Selling on the MLS works well if your home is move-in ready, vacant, and you can wait out the 39-day median market time - plus another 30 days in escrow. But a lot of Alameda homeowners are dealing with something more complicated. Here are the situations where a direct cash sale tends to make the most sense. If any of these sound familiar, read on - and if you want to talk it through first, call us at (833) 330-1625.
Alameda's Measure A rent stabilization ordinance creates real complications when you're ready to sell. Long-term tenants paying below-market rent narrow your buyer pool significantly on the MLS - most traditional buyers want vacant possession. A cash buyer can purchase tenant-occupied properties without requiring you to navigate relocation assistance requirements or vacancy. We've bought occupied rentals across the East Bay; the tenancy doesn't stop the deal. If you're curious about how to sell your house as-is with a tenant in place, we can walk you through exactly how it works.
California real estate owned solely by a deceased person generally must pass through Alameda County probate before title can transfer - unless a trust or simplified small-estate procedure applies. That process takes time, and the property carries costs while it sits: insurance, property taxes, deferred maintenance. A court-appointed personal representative can sell during probate with court authority, and we work with estates at all stages. No repairs needed, no staging - just a clear path to closing once the representative has authority to act.

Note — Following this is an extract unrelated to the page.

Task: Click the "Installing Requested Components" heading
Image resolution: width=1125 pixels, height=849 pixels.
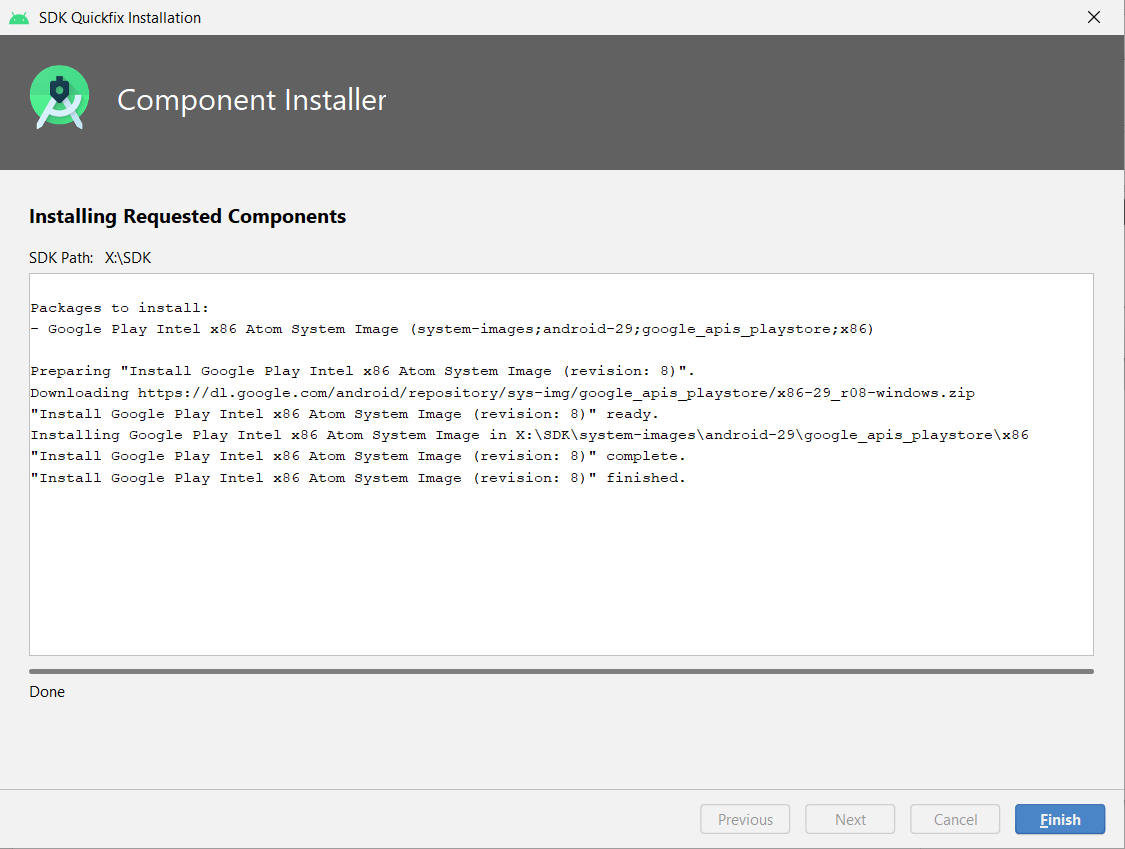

California's non-judicial foreclosure process moves in stages. Federal rules require roughly 120 days of delinquency before the lender can initiate proceedings. Then California's notice of default carries a 90-plus-day waiting period before a notice of sale can be issued. Add the 21-plus days of published notice before the trustee sale, and most Alameda homeowners have somewhere between 7 and 10 months from first missed payment - more time than they realize. But that window closes. Selling your home before the trustee sale date means you control the outcome. Waiting means the lender does.
The former naval air station redevelopment area around Alameda Point is one of the most interesting and genuinely complex corners of the island. Some properties in or near the redevelopment zone carry environmental disclosure requirements, title complexity from prior military or public-agency use, or deed restrictions tied to the ongoing master plan. These factors don't stop a cash sale - but they can stop or complicate a traditional MLS transaction where buyer financing depends on a clean title report and a standard appraisal. We've dealt with properties like this before and we know what to ask upfront.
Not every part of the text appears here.